English musician (born 1945)

Anthony Crane MBE (born 17 April 1945) is an English musician, who is best known as the co-founder of the Merseybeats. Tony has toured with the Merseybeats since its inception in 1961.

== Career ==

=== The Merseybeats ===
Crane was born in Anfield, Liverpool and originally wanted to be an architect as a child. Tony left school at 15 with no qualifications to work in the Royal Liver Building as an insurance clerk. He then started The Merseybeats, which was first called The Mavericks, with Billy Kinsley in 1960. On his lunch breaks, he played in the band at the Cavern Club.

Eventually, Disc Jockey Bob Wooler saw The Mavericks perform at The Cavern Club and approached Tony asking if they would like a residency at the Cavern. Bob Wooler thought their name sounded too country and western, and suggested a name change. The group changed their name to The Merseybeats.

They signed with Fontana Records and had their first hit single in 1963 with "It's Love That Really Counts", followed in 1964 by their million-selling record "I Think of You", which gained them their first gold disc.

=== The Merseys ===
After their initial success had waned, the band folded and in 1966 Crane and Kinsley formed a vocal duo called the Merseys. They had a major hit with their first single, a cover of the McCoys' "Sorrow", which reached Number 4 in the UK Singles Chart. The introduction on the record featured a bowed bass played by Jack Bruce. A line from this song, "with your long blonde hair and eyes of blue", is included in the Beatles' "It's All Too Much", released in 1969 as part of the Yellow Submarine soundtrack album. The duo split in 1968, with Crane and Kinsley both going on to front a number of other bands.

=== The Corporation ===
In 1988, Crane co-formed The Corporation, a group composed of members from popular 60s British groups. They released a single in 1988, a cover of The Showstoppers' song "Ain't Nothing But a House Party". They briefly named themselves The Travelling Wrinklies, which was a dig at the Anglo-American all-star group The Traveling Wilburys.

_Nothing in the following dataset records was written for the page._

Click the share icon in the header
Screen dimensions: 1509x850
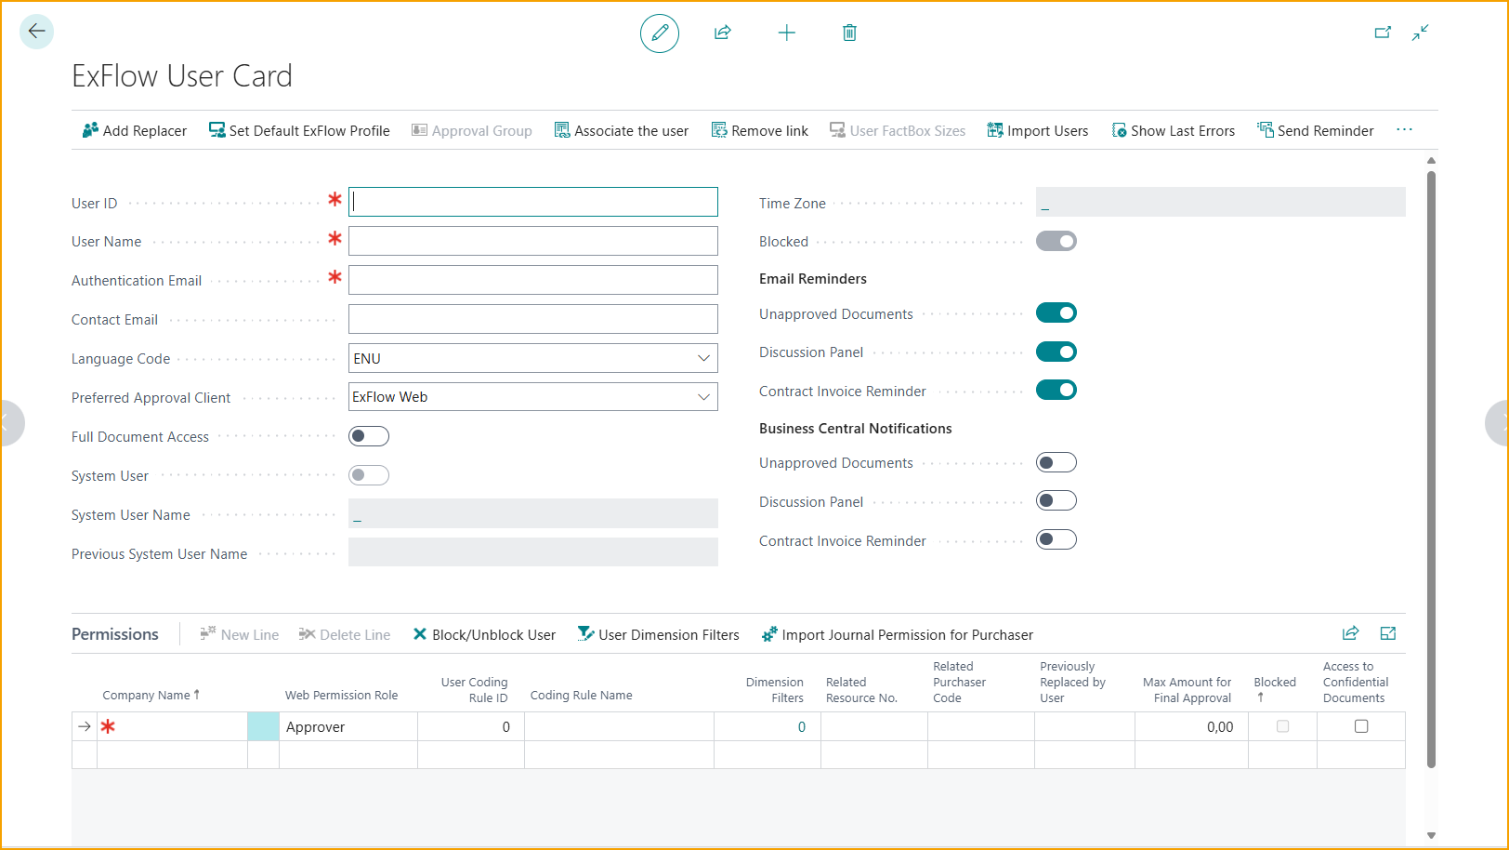(722, 33)
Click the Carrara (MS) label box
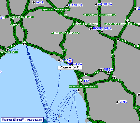Screen dimensions: 140x123 pos(70,68)
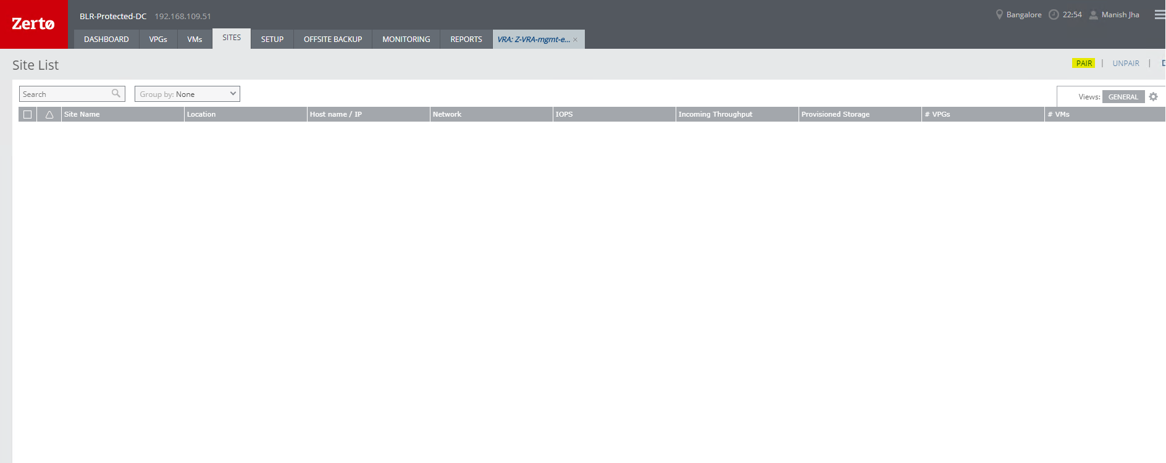Focus the Search input field
The image size is (1166, 463).
[65, 94]
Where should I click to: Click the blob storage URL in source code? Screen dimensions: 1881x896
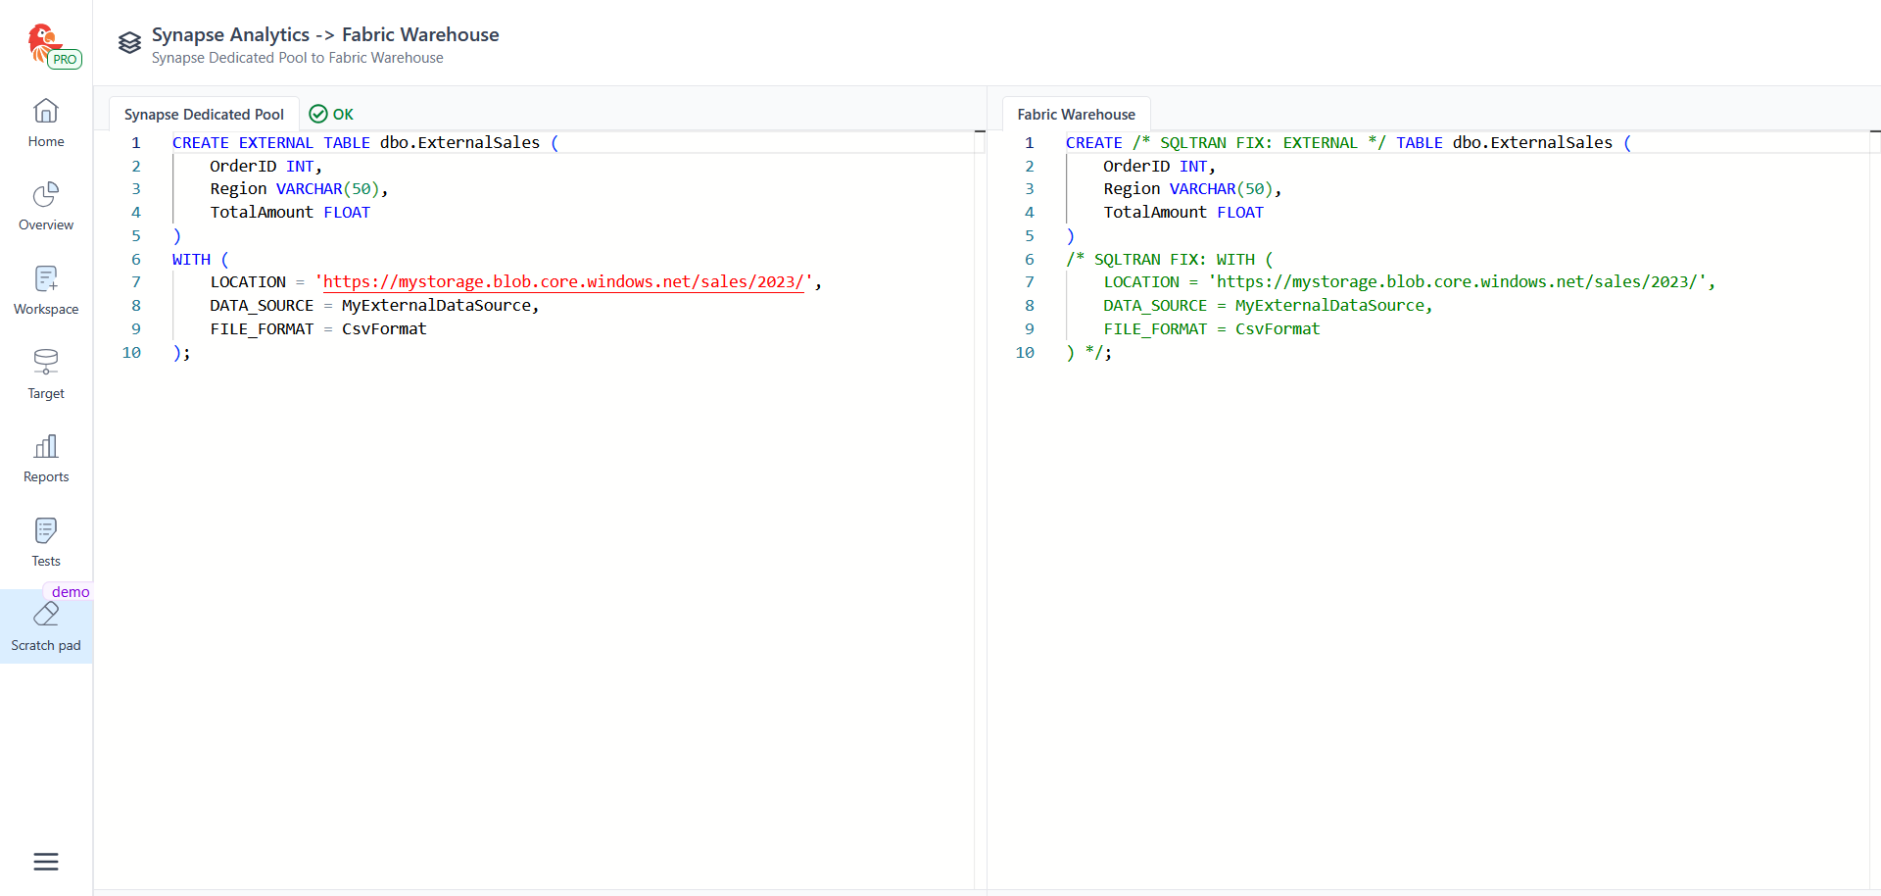click(x=563, y=282)
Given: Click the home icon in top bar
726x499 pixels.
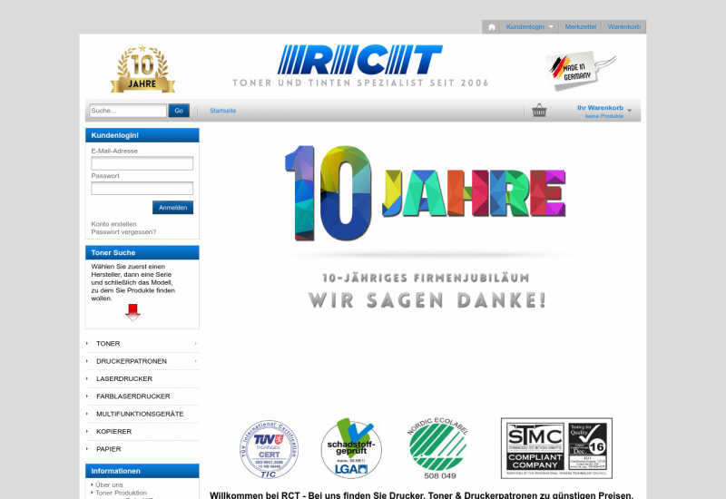Looking at the screenshot, I should pos(492,27).
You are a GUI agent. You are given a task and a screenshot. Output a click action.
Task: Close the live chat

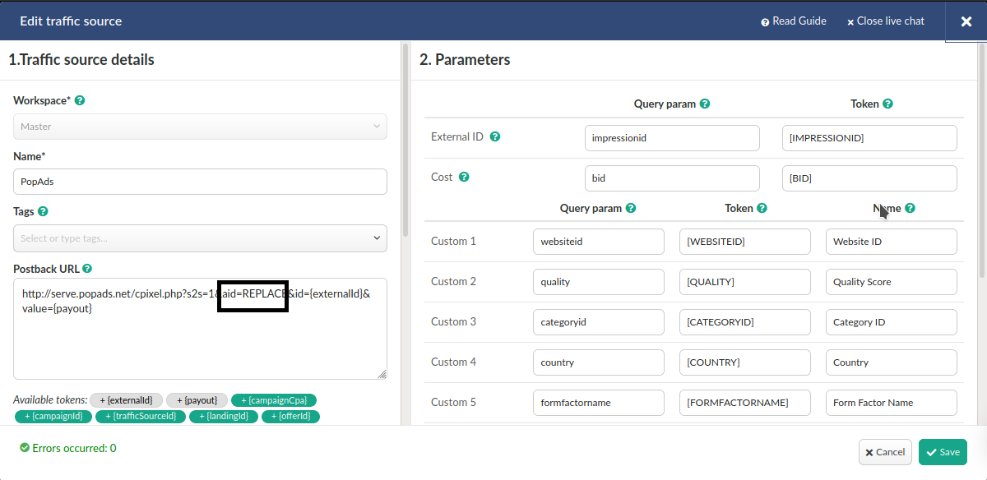tap(885, 21)
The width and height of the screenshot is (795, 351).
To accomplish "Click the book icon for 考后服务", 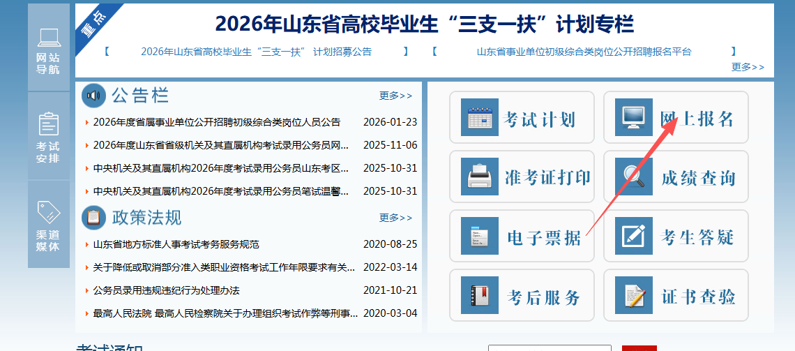I will 480,296.
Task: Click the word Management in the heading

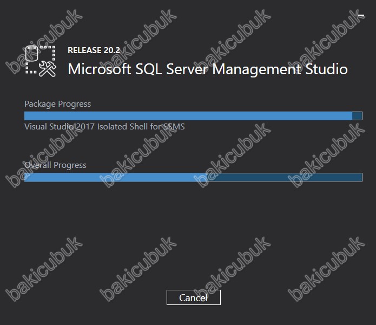Action: 256,70
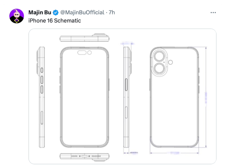Click the top edge view drawing
This screenshot has width=232, height=166.
(85, 38)
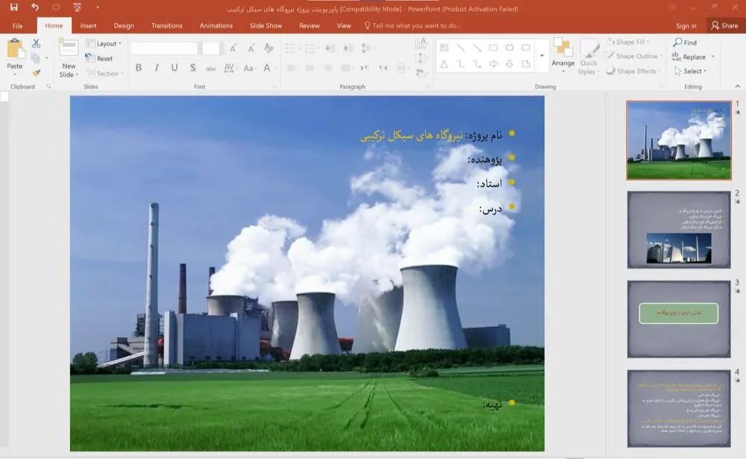Toggle italic formatting
The image size is (746, 459).
click(157, 68)
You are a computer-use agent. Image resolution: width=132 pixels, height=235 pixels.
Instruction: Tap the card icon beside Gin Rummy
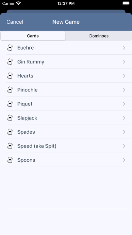(x=10, y=62)
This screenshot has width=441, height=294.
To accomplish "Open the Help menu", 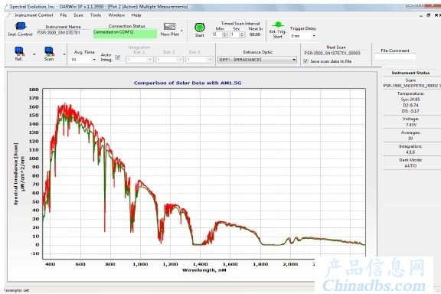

The group consisted of Clem Curtis (The Foundations), Mike Pender (The Searchers), Brian Poole (The Tremeloes) and Reg Presley (The Troggs).

== Personal life ==
He was awarded an MBE in 2017 for his services to Music, charity and the community in Merseyside. As of 2022, he lives in Hoylake and has property in Bermuda. Tony's son Adrian was a member of The Merseybeats from 2000 to 2009, as the Keyboardist. Crane still tours with The Merseybeats along with original member Billy Kinsley. They continue to tour and perform on the "sixties circuit", and at venues in the UK, and across Europe.

== The Merseybeats discography ==

=== Albums ===

- This Is Merseybeat Volume One (1963)
- The Merseybeats (1964)
- The Merseybeats Greatest Hits (1977)
- Crane Productions – Tony Crane Sings Elvis Presley (1978)
- The Merseybeats Beats & Ballads (1982)

=== EPs ===

- I Think of You (1963)
- The Merseybeats on Stage (1964)
- Wishin' and Hopin (1964)

=== Singles ===

- "It's Love That Really Counts" / "The Fortune Teller" (1963)
- "I Think of You" / "Mr. Moonlight" (1963)
- "Don't Turn Around" / "Really Mystified" (1964)
- "Wishin' and Hopin'" / "Milkman" (1964)
- "Last Night" / "See Me Back" (1964)
- "Don't Let it Happen to Us" / "It Would Take a Long Long Time" (1965)
- "I Love You, Yes I Do" / "Good Good Lovin'" (1965)
- "I Stand Accused" / "All My Life" (1965)

=== CDs ===

- The Merseybeats (1990)
- The Merseybeats (1992)
- I'll Get You (1993)
- I'll Get You (Extended) (1993)
- The Merseybeats (1996)
- The Very Best of the Merseybeats (1997)
- The Merseybeats Greatest Hits (1999)
- I Think of You – The Complete Recordings (2002)
- The Merseybeats Greatest Hits (2003)
- Merseybeat – Anniversary Tour 2003 (2003)
- This Time (2003)
- The Merseybeats/The Merseys - I Stand Accused - The Complete Sixties Recordings (2021)

=== Cassettes ===

- The Merseybeats Greatest Hits (1977)

=== Videos ===

- The Merseybeats in Concert (1999)
- Tony Crane Sings Elvis Presley (1999)

== The Merseys Discography ==

=== Singles ===

- "Sorrow" / "Some Other Day" (1966)
- "So Sad About Us" / "Love Will Continue" (1966)
- "Rhythm of Love" / "Is It Love" (1966)
- "The Cat" / "Change of Heart" (1967)
- "Penny in My Pocket" / "I Hope You're Happy" (1967)
- "Lovely Loretta" / "Dreaming" (1968)
- "Honey Do" / "It Happens All the Time" (1968)
- "Sorrow" / "I Think of You" (1973)

=== EP's ===

- Rhythm of Love (1966)

== The Corporation Singles ==

- "Ain't Nothing But a House Party" / "Ain't Nothing But a House Party" (Instrumental) (1988)
- "Ain't Nothing But a House Party" (Extended Mix) / "Ain't Nothing But a House Party", "Ain't Nothing But a House Party" (Instrumental) (1988)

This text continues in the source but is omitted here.